**To do:**
1. In the article about confidence and young workers, where does Jeylan Mortimer teach?
2. List the three psychological factors that the article about confidence and young workers says can influence job success after college.
3. Write the next part of the article about confidence and young workers, picking up after its last sentence.

**Text block:**
·····
“Reverting back to your teenage self and living in a bedroom you haven’t occupied since you were 17 wasn’t exactly what I had planned on doing,” said Goldstein, 21, who also faces the pressure of paying back nearly $30,000 in student loans. “After you graduate from college, moving back home really takes away that sense of accomplishment.”
Though it isn’t exactly the type of job she expected to get, it’s somewhat related to her desired fields — the entertainment or media industries. She knows that part of the reason she landed the job is because she stayed optimistic.
According to a study presented last week at the American Sociological Association’s annual meeting in Las Vegas, young workers with certain characteristics tend to weather turbulent economic times far better than those lacking such skills. Specifically, the researchers found that confidence is key. It’s a characteristic that has served Goldstein and others like her particularly well.
“Something about having high aspirations and certainty helps you to be resilient — especially when economic times are tough,” said Jeylan Mortimer, a professor of sociology at the University of Minnesota and co-author of the study.
The team of sociologists uncovered three psychological factors that can influence employment success during the transition from college to young adulthood: educational aspirations, career goal certainty and job search activities.
“We’re not arguing for rigidity, but rather flexibility,” said Mortimer. “We found that confidence, focusing on a goal and striving to achieve it produces great gains that younger workers would do well to emulate, especially during the current Great Recession.”
The researchers used data from the Youth Development Study, an ongoing longitudinal study that started tracking a group of ninth-graders from St. Paul, Minn. public schools in 1988. The original cohort included more than 1,000 adolescents, and between 650 to 700 continue to respond each year. The National Institute For Child Health and Human Development supports their research; this year’s survey is the last in their current funding cycle.
·····
**Material provided:**
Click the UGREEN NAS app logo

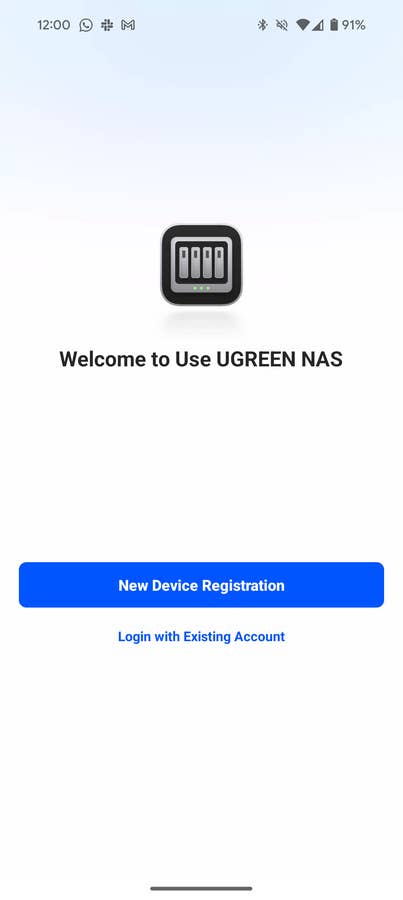pyautogui.click(x=202, y=265)
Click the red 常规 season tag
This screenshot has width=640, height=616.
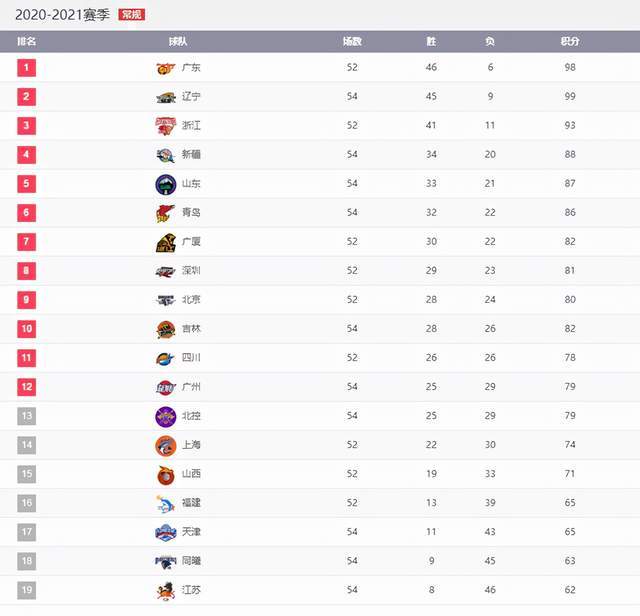click(x=131, y=15)
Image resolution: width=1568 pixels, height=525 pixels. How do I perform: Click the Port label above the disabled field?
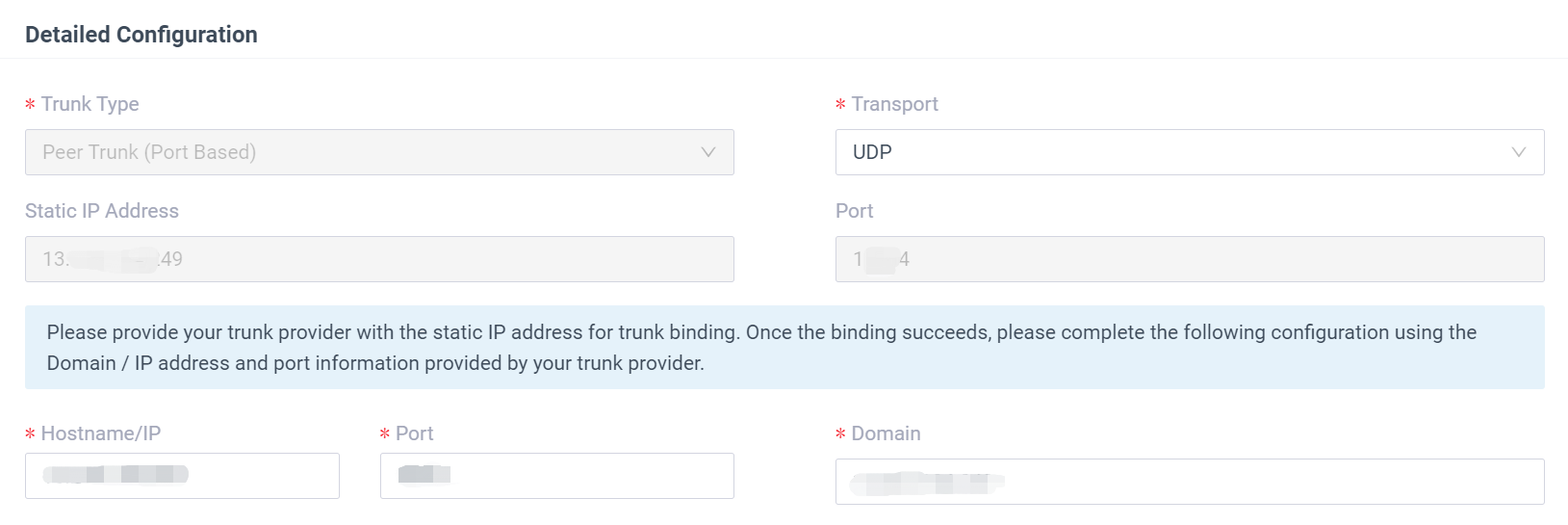point(855,211)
·····
**Answer set:**
1. The University of Minnesota

2. Educational aspirations, career goal certainty and job search activities

3.
By honing in on data collected during 2007 and 2009, when their respondents were between the ages of 33 and 36 years old, the sociologists found that young adults who maintained high career aspirations and clarity of career goals between the ages of 18 to 30 were more likely to be employed before and after the recession. Further, young workers who had been more indecisive about their career goals were typically less successful in weathering periods of economic turmoil and subsequently tended to earn lower wages.
In addition to maintaining clear goals, Mortimer and her colleagues, Mike Vuolo from Purdue University and Jeremy Staff from Pennsylvania State University, found that those who fared best tended to avoid getting caught up in negative thought patterns — even when they faced obstacles that were beyond their control.
Respondents who had worked as teenagers also proved to be more successful later in life. Early work experience appears to supply workers with skills that are key to successfully navigating periods of economic decline, the researchers found.
“We realize most youths change their goals. We’re not saying that at 18 if you decide to become a pharmacist that you necessarily have to stick with it forever,” said Mortimer. “But as people grow up and explore the labor market, if they do select something else, and if they have this confidence that they’ll achieve their goals, we find that it’s often very helpful.”